WASHINGTON, D.C., September 21, 2010 (LifeSiteNews.com) – Republicans were successful in their efforts Tuesday to block debate on a defense authorization bill that would have repealed both the law prohibiting homosexuals from serving openly in the military and the law banning abortion on military bases.

Democrats failed to muster the 60 votes needed for cloture as all members of the GOP caucus held together, and two Arkansas Democrats, Sens. Blanche Lincoln and Mark Pryor, also crossed party lines to join the Republican-led filibuster.

Senate Majority Leader Harry Reid (D-Nev.) also voted against the bill, but only as a procedural tactic. Under the Senate rules, this gives him the opportunity to bring up the matter at a later time. It is anticipated that Reid will reintroduce the measure sometime during the Congressional lame-duck session in December.

The $726 billion Defense Authorization Bill has one amendment, originally sponsored by Sen. Roland Burris (D-Ill.), that strikes a section of the U.S. Code, which has prohibited Department of Defense facilities from being used to perform abortions except in cases of rape, incest, and risk to the life of the mother.

Top conservative groups including the Family Research Council (FRC), the Susan B. Anthony (SBA) List, and the American Family Association are warning that the FY2011 Defense Authorization bill, if passed, would "turn every U.S. military hospital in the world into an abortion clinic."

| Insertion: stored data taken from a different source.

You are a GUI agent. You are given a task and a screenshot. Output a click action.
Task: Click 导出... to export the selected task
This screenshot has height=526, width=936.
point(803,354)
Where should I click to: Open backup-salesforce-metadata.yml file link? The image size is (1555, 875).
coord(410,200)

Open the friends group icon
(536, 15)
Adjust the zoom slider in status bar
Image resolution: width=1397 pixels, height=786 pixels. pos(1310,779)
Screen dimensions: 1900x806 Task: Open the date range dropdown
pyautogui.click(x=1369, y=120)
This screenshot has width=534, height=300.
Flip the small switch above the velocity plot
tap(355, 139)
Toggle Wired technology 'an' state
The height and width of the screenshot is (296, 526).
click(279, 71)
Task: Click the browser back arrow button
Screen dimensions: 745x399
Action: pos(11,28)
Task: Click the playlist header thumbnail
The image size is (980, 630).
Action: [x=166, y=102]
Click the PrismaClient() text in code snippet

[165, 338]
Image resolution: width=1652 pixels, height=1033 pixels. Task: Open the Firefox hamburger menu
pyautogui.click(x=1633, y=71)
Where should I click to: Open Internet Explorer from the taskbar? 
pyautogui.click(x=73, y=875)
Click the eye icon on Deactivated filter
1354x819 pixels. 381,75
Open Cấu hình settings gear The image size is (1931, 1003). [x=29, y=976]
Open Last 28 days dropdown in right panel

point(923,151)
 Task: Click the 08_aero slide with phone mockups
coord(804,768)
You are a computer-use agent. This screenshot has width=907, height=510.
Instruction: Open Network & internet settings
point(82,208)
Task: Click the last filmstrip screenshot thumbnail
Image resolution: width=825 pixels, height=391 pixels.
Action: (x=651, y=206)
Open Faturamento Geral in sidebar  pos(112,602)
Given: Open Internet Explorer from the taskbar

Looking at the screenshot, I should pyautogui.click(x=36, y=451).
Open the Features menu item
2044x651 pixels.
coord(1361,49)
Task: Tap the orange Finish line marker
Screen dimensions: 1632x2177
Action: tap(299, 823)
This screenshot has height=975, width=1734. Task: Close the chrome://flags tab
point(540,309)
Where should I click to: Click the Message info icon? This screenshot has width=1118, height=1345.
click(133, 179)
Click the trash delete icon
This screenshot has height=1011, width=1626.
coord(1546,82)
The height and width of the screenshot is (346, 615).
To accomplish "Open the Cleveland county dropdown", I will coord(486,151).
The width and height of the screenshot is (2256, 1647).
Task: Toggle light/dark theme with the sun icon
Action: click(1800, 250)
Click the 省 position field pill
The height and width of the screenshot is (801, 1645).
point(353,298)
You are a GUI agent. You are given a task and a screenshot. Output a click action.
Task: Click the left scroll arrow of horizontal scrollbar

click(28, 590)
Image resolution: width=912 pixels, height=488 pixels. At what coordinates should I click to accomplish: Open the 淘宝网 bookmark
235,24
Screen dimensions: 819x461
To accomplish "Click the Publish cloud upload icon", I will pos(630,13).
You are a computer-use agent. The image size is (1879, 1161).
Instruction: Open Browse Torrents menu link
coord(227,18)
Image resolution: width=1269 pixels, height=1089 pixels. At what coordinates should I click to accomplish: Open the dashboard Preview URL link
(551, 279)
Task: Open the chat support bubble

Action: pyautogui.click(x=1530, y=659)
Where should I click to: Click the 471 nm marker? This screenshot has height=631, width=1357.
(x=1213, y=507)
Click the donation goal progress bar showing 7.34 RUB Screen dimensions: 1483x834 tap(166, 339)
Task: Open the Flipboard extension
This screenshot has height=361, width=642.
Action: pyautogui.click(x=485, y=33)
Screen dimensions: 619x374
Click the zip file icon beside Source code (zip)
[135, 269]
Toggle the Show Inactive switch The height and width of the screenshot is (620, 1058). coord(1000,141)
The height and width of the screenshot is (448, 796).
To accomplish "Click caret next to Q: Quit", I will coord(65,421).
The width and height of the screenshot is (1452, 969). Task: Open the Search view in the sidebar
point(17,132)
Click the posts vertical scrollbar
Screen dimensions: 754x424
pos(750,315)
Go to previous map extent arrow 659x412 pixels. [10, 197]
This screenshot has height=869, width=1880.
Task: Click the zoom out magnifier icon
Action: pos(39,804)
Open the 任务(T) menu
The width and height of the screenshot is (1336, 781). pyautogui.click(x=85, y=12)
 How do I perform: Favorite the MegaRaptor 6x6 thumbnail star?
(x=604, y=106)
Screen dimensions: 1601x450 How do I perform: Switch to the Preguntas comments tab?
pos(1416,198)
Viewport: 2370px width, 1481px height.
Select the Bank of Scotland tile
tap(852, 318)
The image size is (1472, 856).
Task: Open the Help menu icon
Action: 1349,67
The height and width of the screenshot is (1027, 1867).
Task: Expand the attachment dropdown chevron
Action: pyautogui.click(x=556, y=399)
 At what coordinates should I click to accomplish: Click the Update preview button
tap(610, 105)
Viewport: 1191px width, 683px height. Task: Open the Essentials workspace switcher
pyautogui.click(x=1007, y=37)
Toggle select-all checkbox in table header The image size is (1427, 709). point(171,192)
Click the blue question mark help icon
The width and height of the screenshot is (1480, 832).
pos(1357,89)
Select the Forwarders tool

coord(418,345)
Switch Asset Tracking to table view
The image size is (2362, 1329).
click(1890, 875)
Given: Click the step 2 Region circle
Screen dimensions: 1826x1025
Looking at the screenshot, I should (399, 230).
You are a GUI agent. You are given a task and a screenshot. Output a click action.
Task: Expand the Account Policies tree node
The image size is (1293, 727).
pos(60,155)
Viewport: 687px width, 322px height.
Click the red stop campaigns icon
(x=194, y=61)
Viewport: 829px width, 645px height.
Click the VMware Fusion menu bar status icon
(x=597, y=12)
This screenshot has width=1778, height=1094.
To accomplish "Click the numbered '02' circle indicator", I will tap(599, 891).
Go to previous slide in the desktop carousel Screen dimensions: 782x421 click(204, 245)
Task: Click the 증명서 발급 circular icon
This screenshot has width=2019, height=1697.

FRC president Tony Perkins noted that, because it is not an appropriations bill, the controversial authorization measure is "not necessary to fund our military.”

Also at stake was the 1993 law banning homosexuals from military service, a law that is commonly, but erroneously identified as the Pentagon policy known as “Don’t Ask, Don’t Tell” (DADT).

Sen. John McCain (R-Ariz.) led the charge to block the repeal of the 1993 law and DADT.

Heavy pressure was put on Maine Sens. Susan Collins and Olympia Snowe to buck the GOP filibuster and vote for cloture. However Collins, who supports a repeal of the 1993 law, and voted for it in committee, said she would not help advance the bill unless Reid would allow the GOP to submit their own amendments, adding they “deserve to have a civil, fair and open debate.”

“I will defend the right of my colleagues to offer amendments on this issue, and other issues that are being brought up in connection with the defense authorization bill,” Collins said on the Senate floor.

Snowe expressed similar reservations, but added that since DADT had been in place for 17 years, Congress deserved a chance to review the Defense Department’s upcoming December report on the issue first.

Earlier today, Marine Gen. James Amos, President Obama’s nominee to replace Gen. James Conway as Marine Corps Commandant, testified before the Senate that most Marines oppose repeal of DADT.

“I've heard at the Marine bases and the Marine input for the online survey has been predominantly negative,” Amos told the Senate Armed Services Committee.